====== EXTRACTED DATA

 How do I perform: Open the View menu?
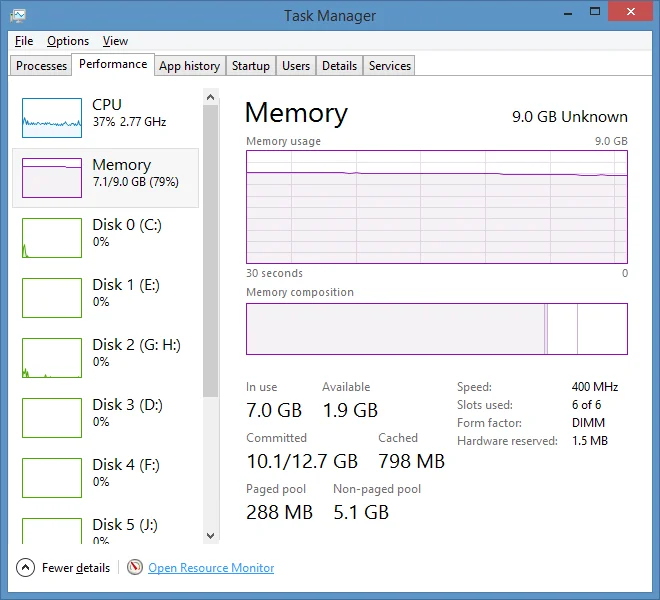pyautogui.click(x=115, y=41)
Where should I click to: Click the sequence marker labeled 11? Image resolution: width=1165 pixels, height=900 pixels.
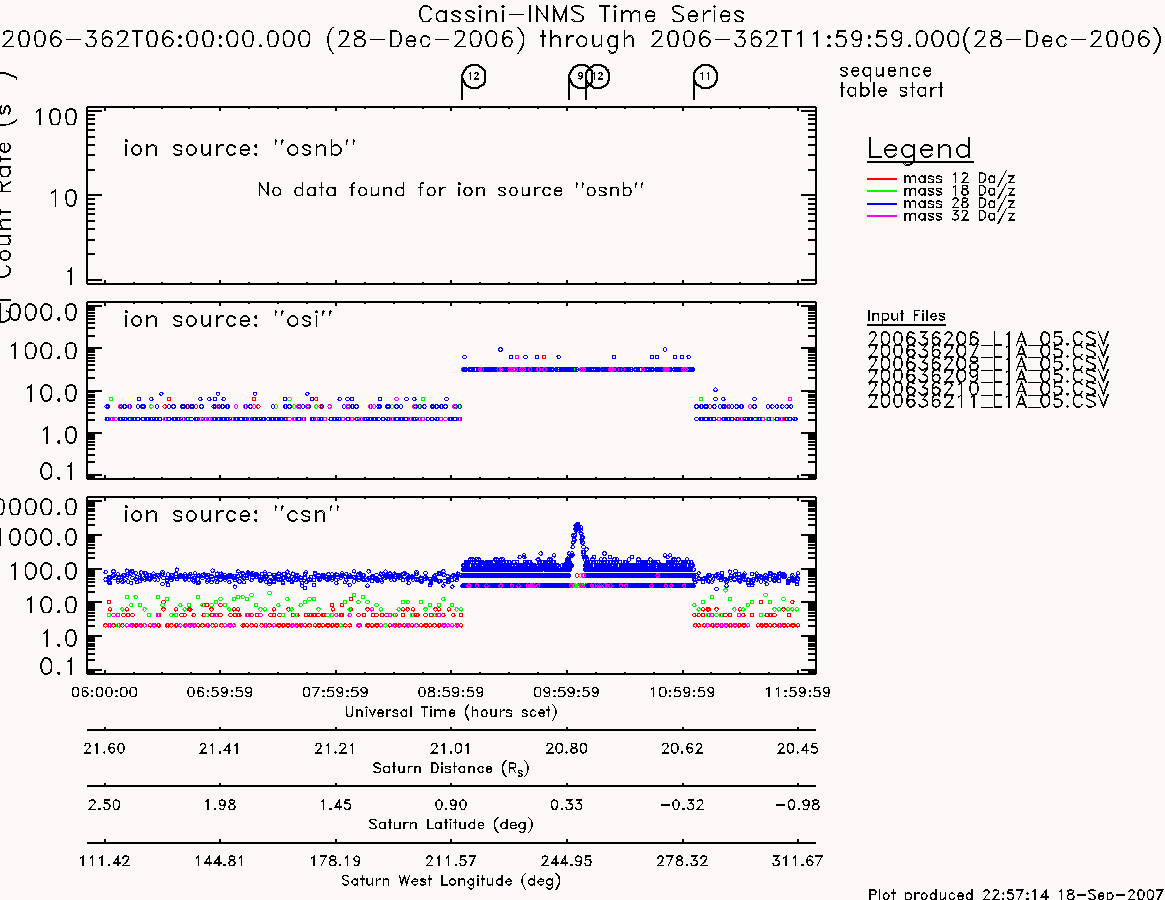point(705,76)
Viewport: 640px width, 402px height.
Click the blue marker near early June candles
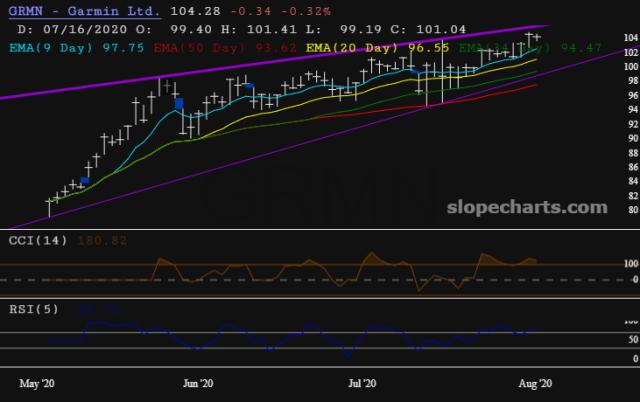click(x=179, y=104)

============

PROMPT: Can you output all the rows above word for word, leaving the pictures out?

RESPONSE FOR THIS EXERCISE:
 How do I perform: Open the View menu?
pyautogui.click(x=115, y=41)
Where should I click to: Click the sequence marker labeled 11? Image resolution: width=1165 pixels, height=900 pixels.
point(705,76)
Viewport: 640px width, 402px height.
Click the blue marker near early June candles
click(x=179, y=104)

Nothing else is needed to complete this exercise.